So, providing nothing new is announced between writing and submitting this post (edit: well, I tried), here’s roughly what the next 5 years (!) look like:
Like a large proportion of the audience for these films, I’ve read very few comics; most of what I know about superheroes comes from the films themselves, video games (like the Arkham series), or just general Internet osmosis. So, I’ll be approaching this from the perspective of a filmgoer and casual superhero fan, instead of pretending to know anything about comics (I haven’t followed any of the TV shows either. Please don’t hate me, I just can’t be bothered with 20+ episodes per series).
Undoubtedly at the forefront of the current superhero film movement, Marvel have built up a reputation for providing consistently entertaining films and for kicking off the ‘shared universe’ approach to franchising. Ever since it took a risk with Iron Man back in 2008, the blockbuster juggernaut shows no signs of slowing down, with almost a dozen films slated until 2019. Their two most recent films, Captain America: The Winter Soldier and Guardians of the Galaxy were both hits, critically and commercially, which is impressive considering the obscurity of the latter’s source material. A few other lesser-known heroes can be seen amongst the future releases, with their next film being Ant-Man. Originally to be directed by Edgar Wright, his much-publicised departure over “creative differences” shortly before shooting was a disappointment to many, including me. Begin a fan of his ‘Cornetto Trilogy’ and Spaced, I was looking forward to seeing his take on a superhero film, but apparently it just wasn’t to be.

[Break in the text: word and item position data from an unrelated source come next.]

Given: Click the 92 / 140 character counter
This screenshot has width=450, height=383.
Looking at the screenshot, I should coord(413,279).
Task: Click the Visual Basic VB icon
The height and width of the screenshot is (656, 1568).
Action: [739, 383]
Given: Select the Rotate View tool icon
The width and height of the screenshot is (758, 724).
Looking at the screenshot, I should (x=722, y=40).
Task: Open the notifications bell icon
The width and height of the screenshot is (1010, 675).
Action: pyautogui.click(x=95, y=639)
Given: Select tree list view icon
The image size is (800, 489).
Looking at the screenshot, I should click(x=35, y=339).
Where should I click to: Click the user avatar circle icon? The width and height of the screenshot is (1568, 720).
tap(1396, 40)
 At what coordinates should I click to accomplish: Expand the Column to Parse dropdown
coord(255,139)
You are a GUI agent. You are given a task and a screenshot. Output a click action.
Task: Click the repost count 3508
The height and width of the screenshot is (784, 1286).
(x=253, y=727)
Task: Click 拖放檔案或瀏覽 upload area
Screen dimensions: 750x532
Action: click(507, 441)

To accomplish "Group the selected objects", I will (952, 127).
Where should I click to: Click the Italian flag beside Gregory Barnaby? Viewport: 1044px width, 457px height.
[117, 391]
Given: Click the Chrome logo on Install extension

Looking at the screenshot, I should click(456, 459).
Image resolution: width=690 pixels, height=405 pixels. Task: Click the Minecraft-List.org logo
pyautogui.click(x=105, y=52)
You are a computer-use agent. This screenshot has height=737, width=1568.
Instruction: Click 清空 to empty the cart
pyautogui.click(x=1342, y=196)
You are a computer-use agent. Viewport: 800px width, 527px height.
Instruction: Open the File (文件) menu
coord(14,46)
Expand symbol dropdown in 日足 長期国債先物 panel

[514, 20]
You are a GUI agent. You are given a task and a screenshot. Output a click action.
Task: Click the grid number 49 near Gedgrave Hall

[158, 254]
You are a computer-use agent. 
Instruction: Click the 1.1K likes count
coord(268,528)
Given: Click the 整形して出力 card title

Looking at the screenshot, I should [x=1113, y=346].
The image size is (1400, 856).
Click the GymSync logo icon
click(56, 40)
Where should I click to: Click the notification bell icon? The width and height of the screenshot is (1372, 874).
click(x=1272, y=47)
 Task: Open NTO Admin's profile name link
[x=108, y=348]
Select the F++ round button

Saying that, Marvel’s decision to make each film with a distinctive style and genre (spy/thriller in The Winter Solider or the space opera of Guardians of the Galaxy, for example) is partly how they’ve avoided feeling repetitive so far (in contrasts to the currently Snyder-centric and 'gritty' approach of DC). The shared continuity of the films also provides a fun opportunity to see all the characters together on the big screen – something fanboys could only dream of a decade ago. Marvel are understandably cashing in on this, with each of their ‘phases’ seemingly accumulating in an Avengers film, the next one being Age of Ultron in May and the two-part epic Infinity War three years later.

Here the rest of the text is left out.